> [Task objective]
In the entries that follow, find the word "pixels" and report each line it is on.

> [Collected data entries]
--- START ---

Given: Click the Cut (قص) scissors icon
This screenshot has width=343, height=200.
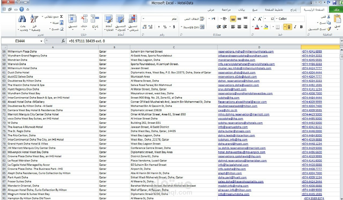Looking at the screenshot, I should coord(329,17).
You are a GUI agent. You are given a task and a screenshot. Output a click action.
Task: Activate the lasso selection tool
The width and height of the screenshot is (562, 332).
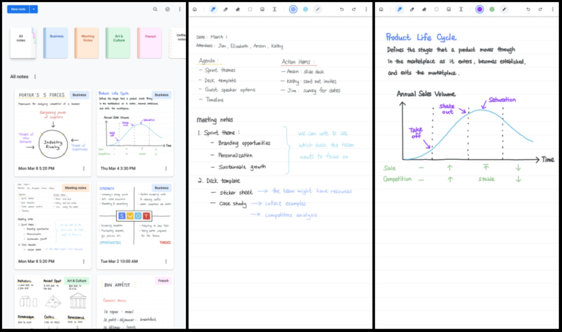(x=250, y=9)
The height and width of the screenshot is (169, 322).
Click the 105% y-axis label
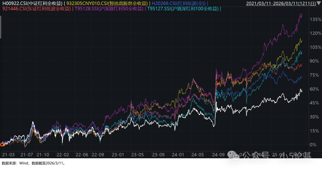click(315, 47)
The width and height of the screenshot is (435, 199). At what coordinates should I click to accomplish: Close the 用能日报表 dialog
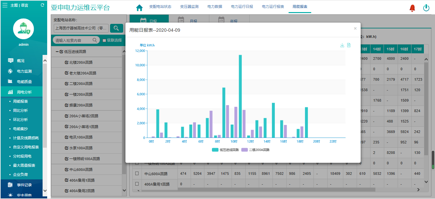pos(355,28)
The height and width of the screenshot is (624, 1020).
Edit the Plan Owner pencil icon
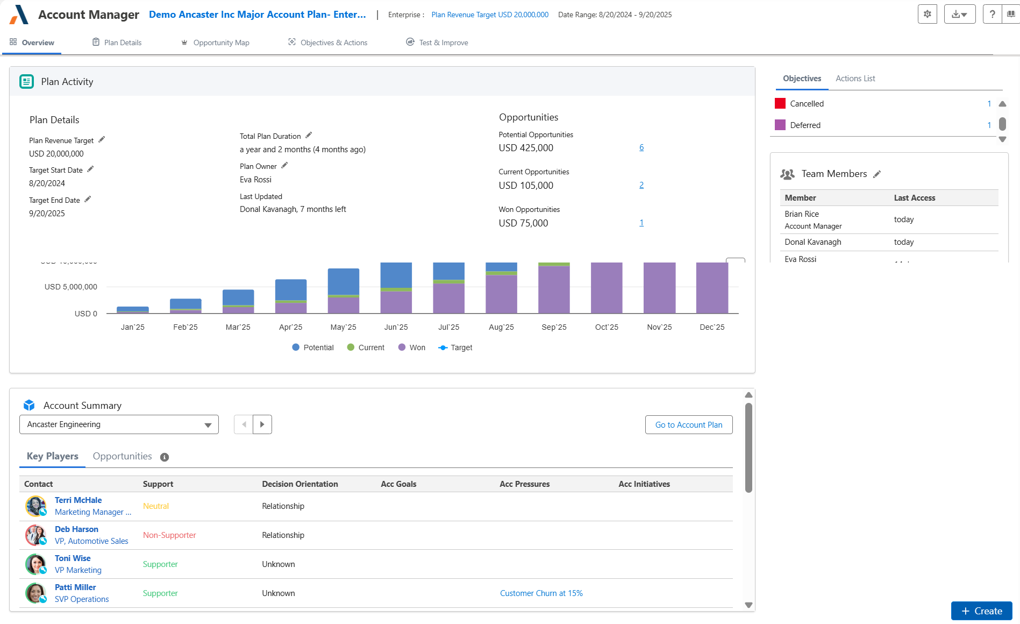[x=284, y=166]
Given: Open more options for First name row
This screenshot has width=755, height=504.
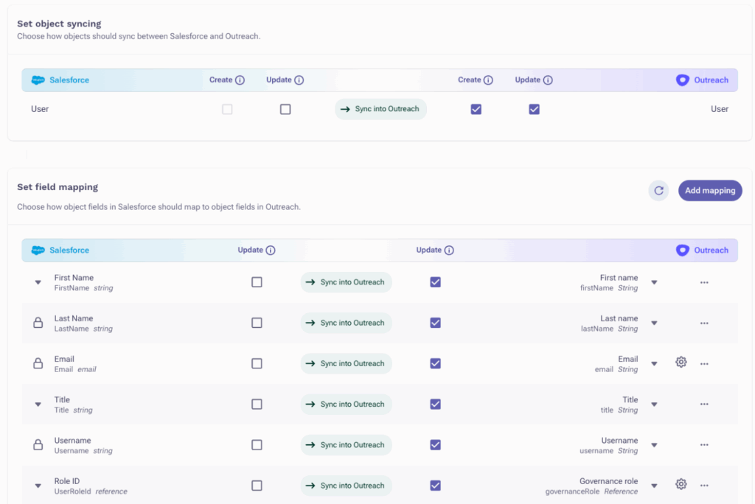Looking at the screenshot, I should point(704,282).
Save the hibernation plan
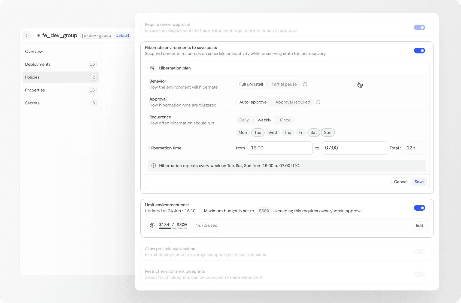Viewport: 461px width, 303px height. click(419, 182)
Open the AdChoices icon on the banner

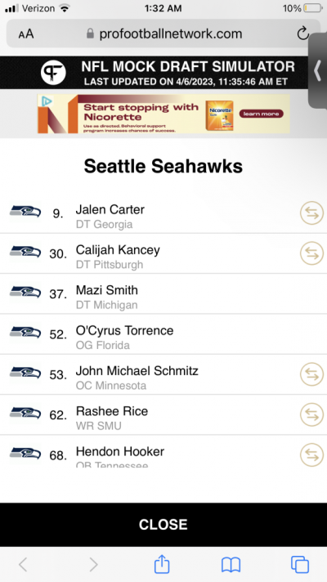(x=46, y=101)
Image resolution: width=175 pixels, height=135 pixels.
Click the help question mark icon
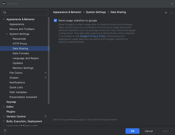coord(5,131)
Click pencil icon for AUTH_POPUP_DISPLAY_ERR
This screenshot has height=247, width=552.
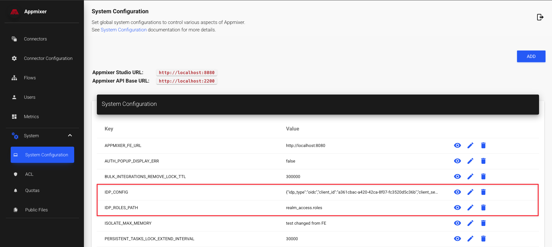(x=470, y=161)
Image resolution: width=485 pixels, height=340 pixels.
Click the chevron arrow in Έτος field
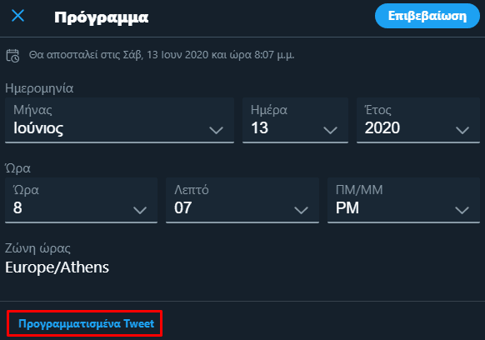tap(463, 130)
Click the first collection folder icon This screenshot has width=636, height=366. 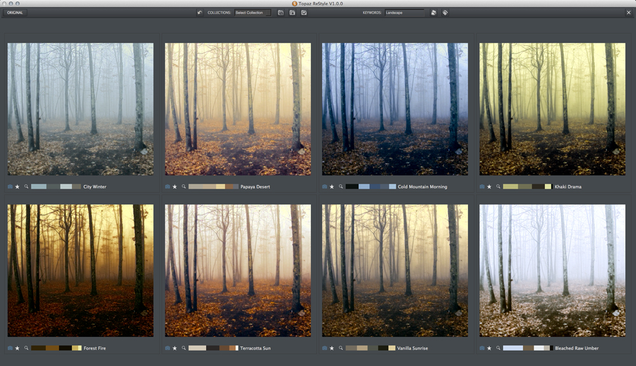(x=280, y=13)
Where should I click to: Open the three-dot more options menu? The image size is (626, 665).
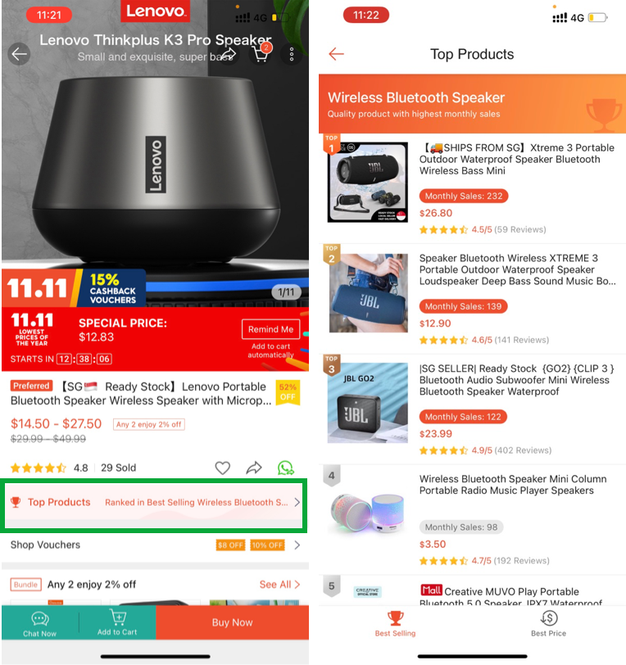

--- END ---

> [Output]
Image resolution: width=175 pixels, height=135 pixels.
Image resolution: width=485 pixels, height=340 pixels.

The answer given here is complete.